[YOUR OBJECTIVE]
Throughout the records below, find each line holding "agent" and copy it.

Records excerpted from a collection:

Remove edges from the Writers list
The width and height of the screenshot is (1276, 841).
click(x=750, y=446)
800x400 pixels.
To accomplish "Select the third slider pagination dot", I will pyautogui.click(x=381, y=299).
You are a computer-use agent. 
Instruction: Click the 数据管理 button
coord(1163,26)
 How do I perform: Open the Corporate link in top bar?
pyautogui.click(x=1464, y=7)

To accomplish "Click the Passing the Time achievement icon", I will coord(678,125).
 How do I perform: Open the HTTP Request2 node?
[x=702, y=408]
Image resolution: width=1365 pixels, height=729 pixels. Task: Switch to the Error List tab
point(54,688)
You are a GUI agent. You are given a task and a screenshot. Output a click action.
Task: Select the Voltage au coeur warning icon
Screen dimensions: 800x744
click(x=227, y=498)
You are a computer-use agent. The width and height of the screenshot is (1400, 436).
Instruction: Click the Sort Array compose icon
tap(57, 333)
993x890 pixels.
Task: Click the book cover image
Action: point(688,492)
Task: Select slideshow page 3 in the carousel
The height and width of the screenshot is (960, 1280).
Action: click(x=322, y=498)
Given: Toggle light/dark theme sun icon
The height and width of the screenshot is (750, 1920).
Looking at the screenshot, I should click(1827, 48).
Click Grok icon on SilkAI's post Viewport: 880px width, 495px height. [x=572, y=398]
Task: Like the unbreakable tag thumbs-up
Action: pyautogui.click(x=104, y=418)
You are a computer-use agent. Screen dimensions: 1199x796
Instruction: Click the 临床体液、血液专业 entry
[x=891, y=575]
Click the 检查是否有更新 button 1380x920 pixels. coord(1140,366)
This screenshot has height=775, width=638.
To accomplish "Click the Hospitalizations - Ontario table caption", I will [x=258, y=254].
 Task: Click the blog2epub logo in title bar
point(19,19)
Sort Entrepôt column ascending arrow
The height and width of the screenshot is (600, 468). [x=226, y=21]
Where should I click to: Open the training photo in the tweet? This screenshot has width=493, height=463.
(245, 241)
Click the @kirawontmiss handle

[ANSWER AREA]
You are a computer-use agent. 
You are a GUI agent. You are given a task and a screenshot. Output a click action.
You are a computer-use agent. The width and height of the screenshot is (1400, 436).
You are a computer-use agent. Screen dimensions: 1199x796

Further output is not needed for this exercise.